While most studies have focussed on circulating cell and pulmonary abnormalities, evidence also exists for extrapulmonary macrophage abnormalities. Iron laden bone marrow macrophages are frequent in severe COVID-19 (Fig. 1). Multiple infectious diseases are known to impact on iron metabolism [15], with pro-inflammatory molecules including IL-6 and IL-1beta established modulators of iron handling pathways [1, 15]. Exposure to high levels of iron also induce inflammatory cytokine release by macrophages and lymphocytes, which can set-up self-reinforcing cycles of immune-cell activation, with macrophage haemophagocytosis a prominent feature of the systemic inflammatory Macrophage Activation Syndrome. Notably, haem ingestion also significantly impairs antimicrobial functions of macrophages [15], which may influence the high rates of secondary infection noted in patients with COVID-19. The extent to which haemophagocytosis is a driver of the pathology seen in COVID-19 awaits formal testing. Extensive abnormalities in splenic tissue are also described, including increased abundance of macrophage colony stimulating factor (M-CSF/CSF-1), an important mediator of proliferation and differentiation of monocytes, macrophages and their precursors. Whether splenic monocyte-macrophages directly contribute to the increased expansion of these cells within pulmonary tissue awaits clarification.

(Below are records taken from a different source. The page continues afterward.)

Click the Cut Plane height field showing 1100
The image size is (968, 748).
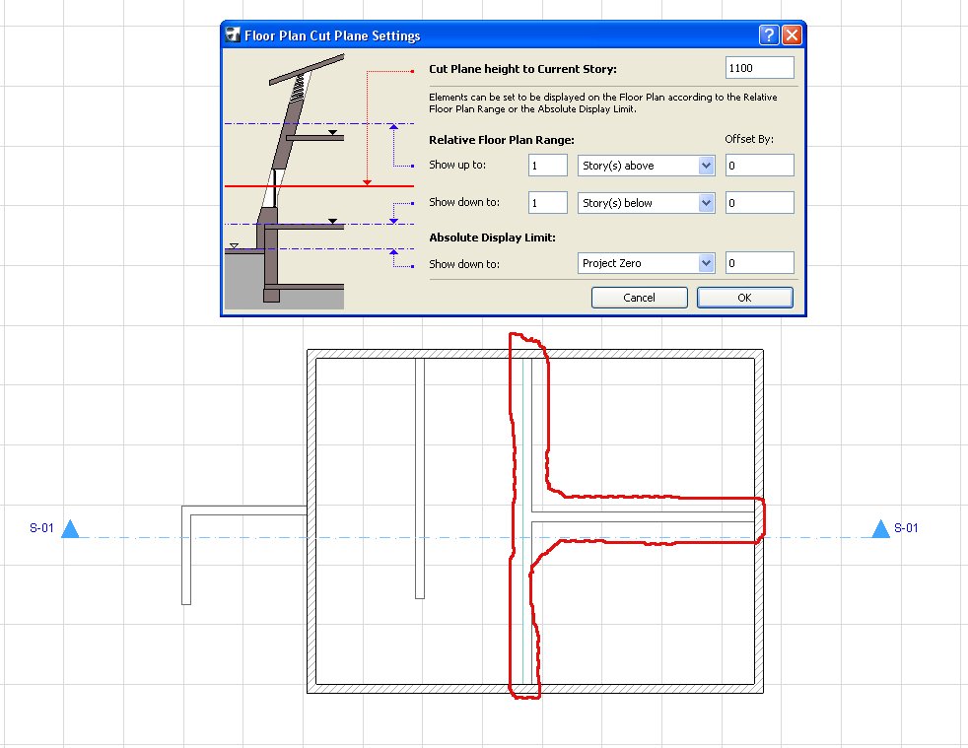[758, 67]
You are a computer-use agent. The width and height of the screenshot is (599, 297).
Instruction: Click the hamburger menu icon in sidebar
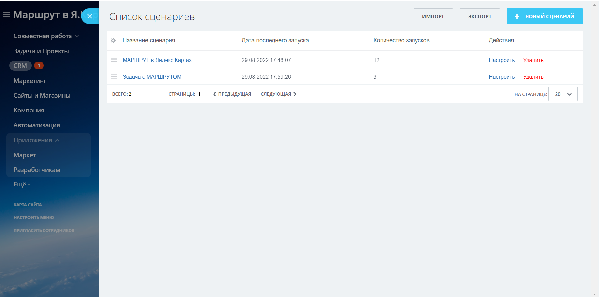pyautogui.click(x=6, y=15)
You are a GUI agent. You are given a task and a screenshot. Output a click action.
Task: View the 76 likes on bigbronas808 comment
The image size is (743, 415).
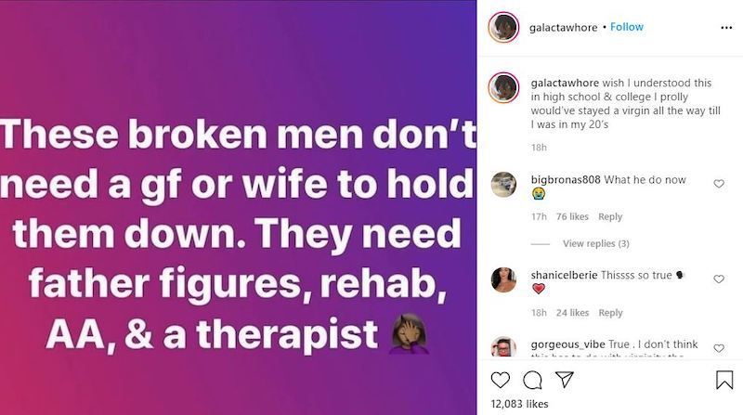pyautogui.click(x=572, y=216)

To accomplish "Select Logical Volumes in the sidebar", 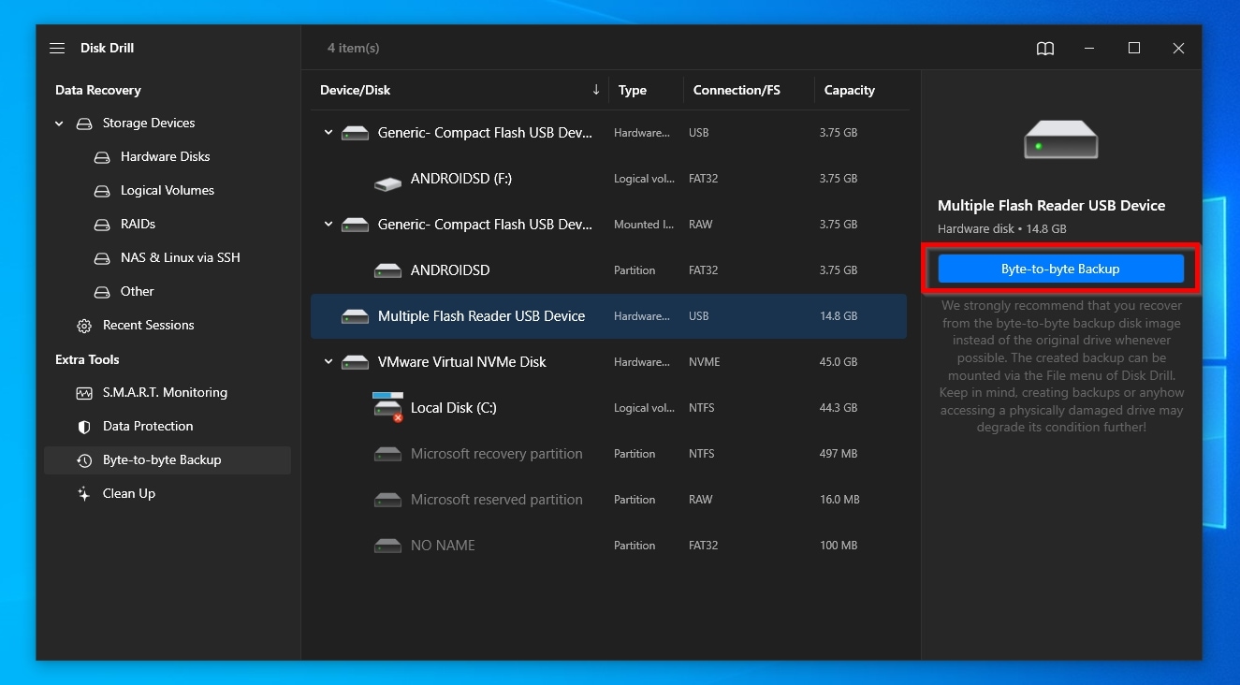I will click(x=167, y=191).
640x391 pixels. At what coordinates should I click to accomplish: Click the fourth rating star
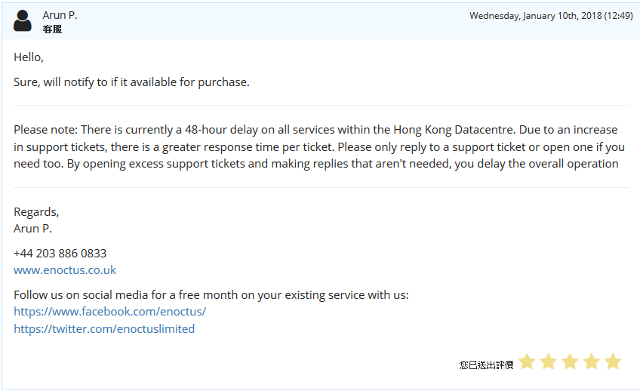point(591,362)
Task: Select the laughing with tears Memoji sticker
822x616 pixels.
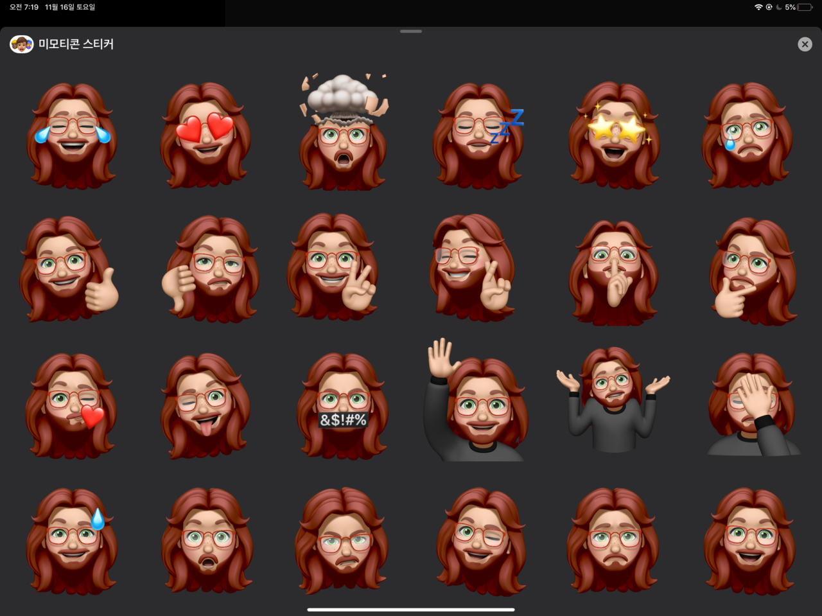Action: (72, 136)
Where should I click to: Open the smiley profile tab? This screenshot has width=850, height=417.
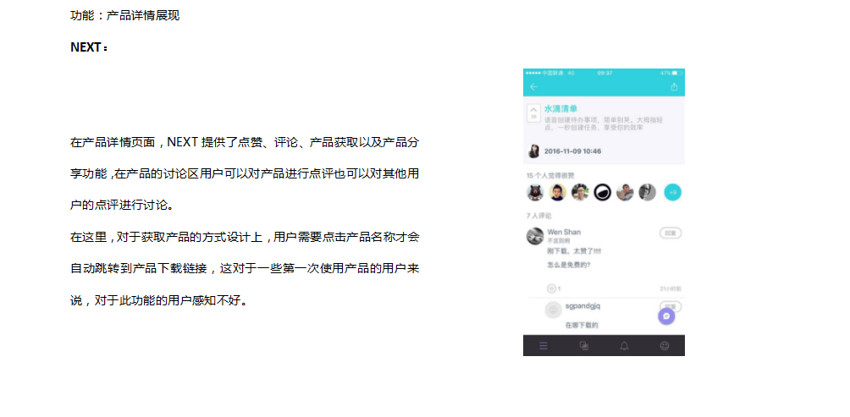665,345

Potential therapeutic angles

Whether targeted manipulation of monocyte/macrophage pathways will lead to patient benefits awaits clinical trials, but given the multiple studies implicating these cells as potentially causal in severe disease, this supports prioritising the testing of macrophage-targeting agents. Several approaches are possible, including macrophage ablation via interfering with growth factor signalling (e.g. anti GM-CSF or blockade of CSF1R), attenuating monocyte/macrophage recruitment and expansion (e.g. targeting CCL2/CCR2 signalling) or targeting factors liberated from highly activated pro-inflammatory macrophages (e.g. IL-1 blockers) (Fig. 1).

Conclusions and future perspectives

Although we must approach findings from post-mortem studies with caution, given that they are by definition obtained from patients who have not survived, multi-modal in-vivo investigations support these findings being generalisable to patients with severe disease. The implications of the findings of post-mortem studies for intensive care clinicians are several. First, they provide key data for the identification and trialling of targeted therapeutics, and provide confidence in the trial results of proven therapies. Second, they indicate where, in the absence of COVID-19 specific trials indicating differently, we can apply knowledge from other related diseases, such as the evidence-based management of acute respiratory distress syndrome (ARDS) and sepsis. Third, the approaches taken to investigate SARS-CoV-2 infection serves as a platform to address critical knowledge gaps in the management and treatment of many different critical illnesses and illustrate the value of post-mortem examinations, encouraging restoration of the prominence of this technique to inform both clinical practice and research.